> [Data to process]:
╔══
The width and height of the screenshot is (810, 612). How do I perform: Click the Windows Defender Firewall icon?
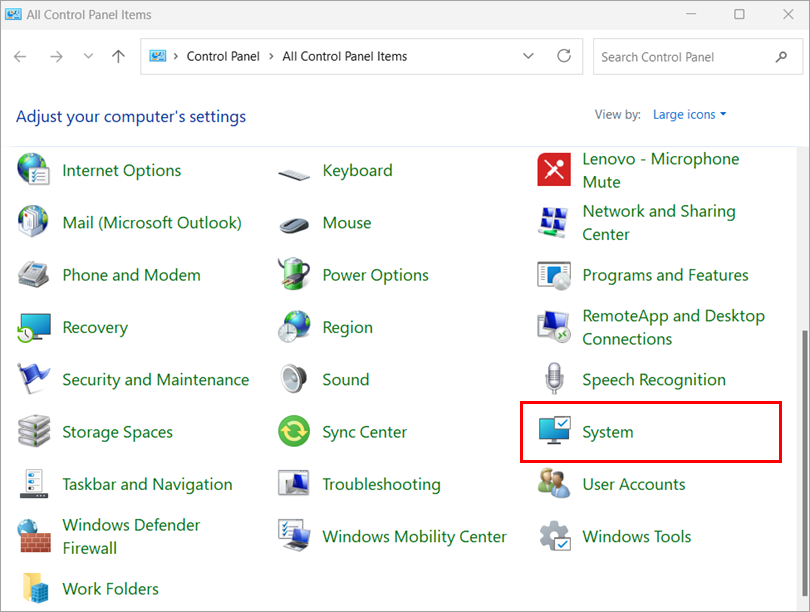pos(34,536)
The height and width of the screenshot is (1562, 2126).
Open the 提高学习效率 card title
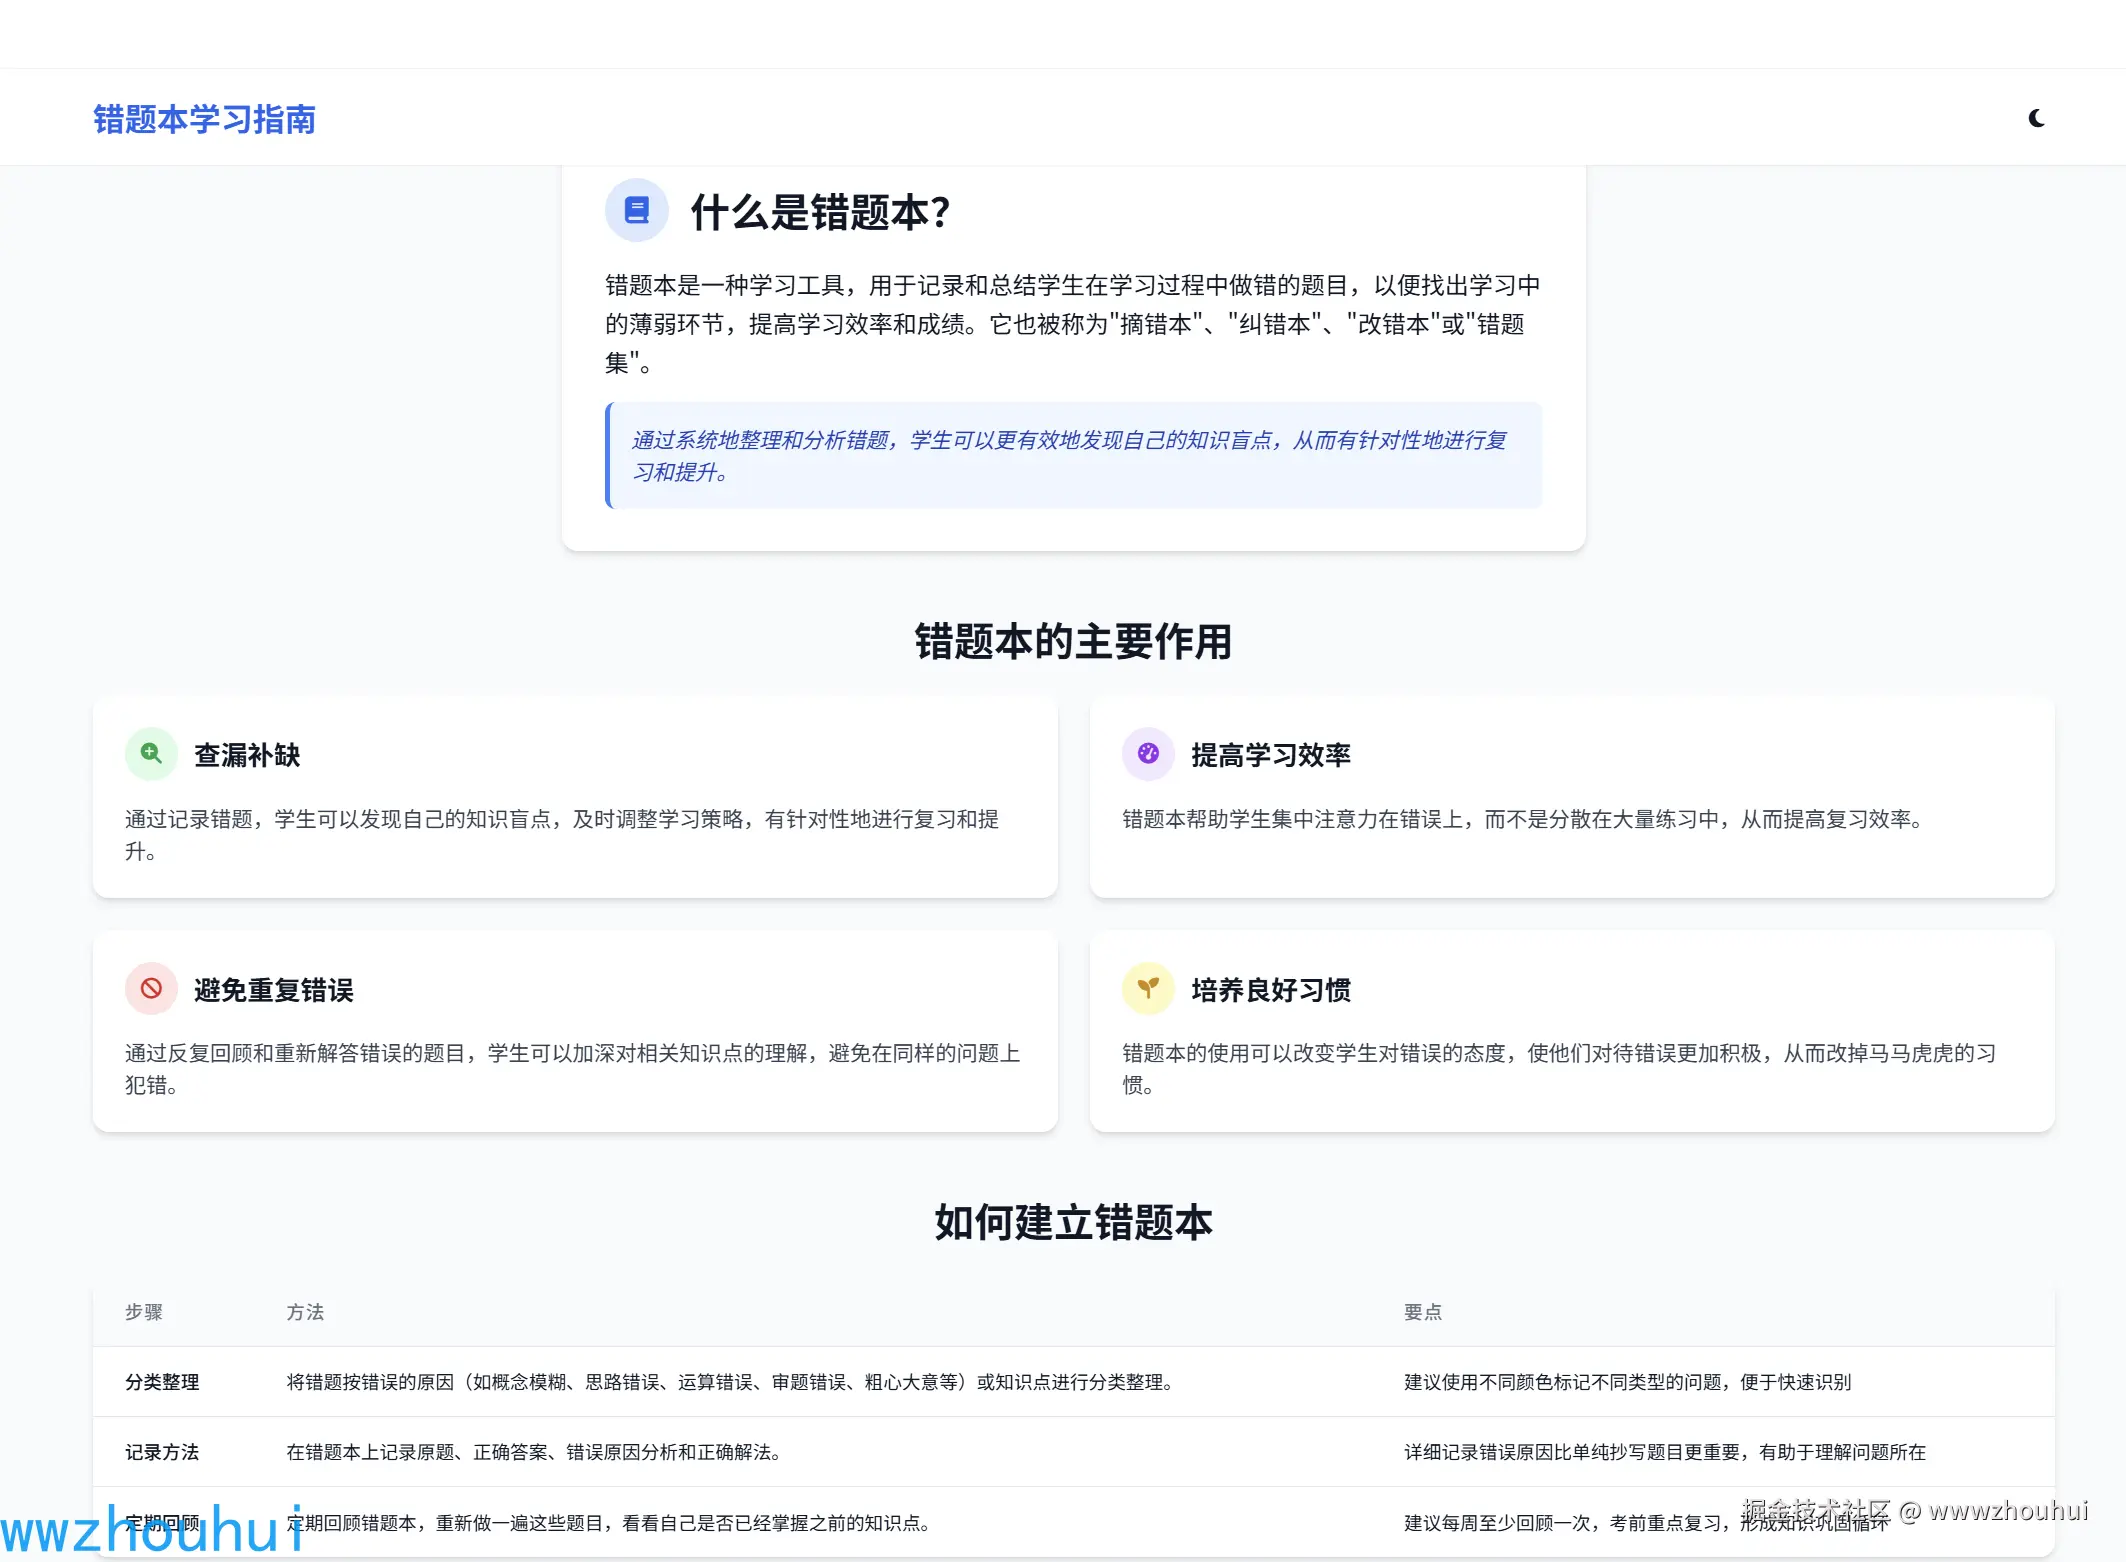[x=1270, y=755]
╚══
> [Exercise description]:
Rewrite these lines with "screenshot" replaced by "image" and nothing else changed. Leave the pictures out of your answer.

> [Full output]:
The width and height of the image is (810, 612). How do I perform: Click the Windows Defender Firewall icon?
pos(34,536)
The height and width of the image is (1562, 2126).
Open the 提高学习效率 card title
[x=1270, y=755]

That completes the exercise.